The reply must contain exactly the lines below from the one with "Where should I" down to the one with "Task: Click the Close button at the bottom", both included, and nothing more; please omit the pictures.

• _Materials provided_

++++++

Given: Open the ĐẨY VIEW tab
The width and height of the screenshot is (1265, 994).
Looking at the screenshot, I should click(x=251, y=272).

++++++

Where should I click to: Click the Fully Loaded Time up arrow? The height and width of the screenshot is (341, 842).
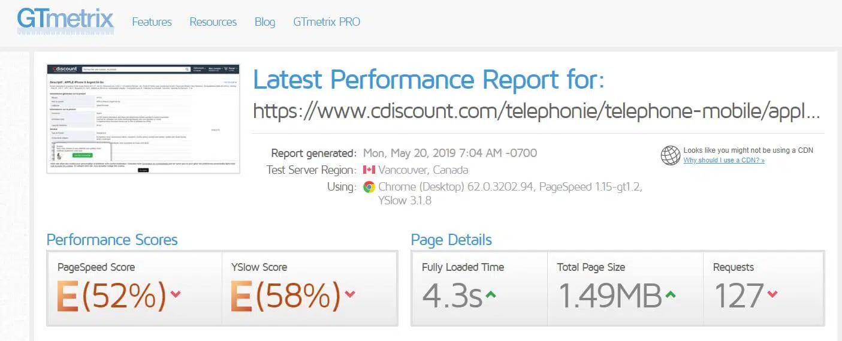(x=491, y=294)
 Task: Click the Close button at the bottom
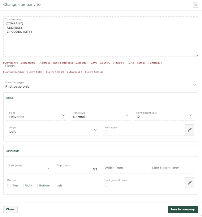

++++++

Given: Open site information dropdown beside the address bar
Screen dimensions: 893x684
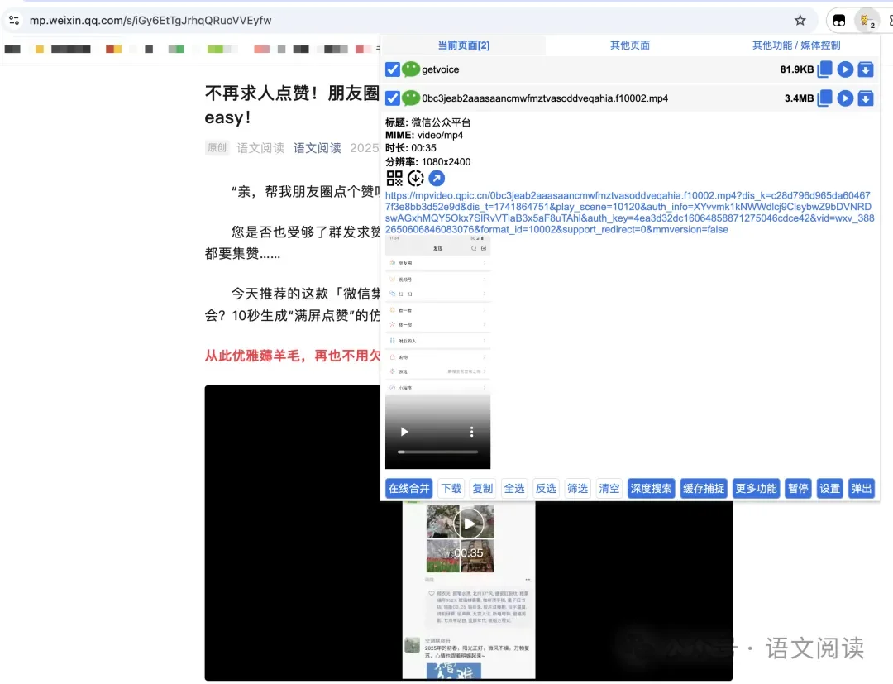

++++++

• _Problem solution_
Where should I click to: Click the Fully Loaded Time up arrow? The height and width of the screenshot is (341, 842).
(x=491, y=294)
 Task: Click the Close button at the bottom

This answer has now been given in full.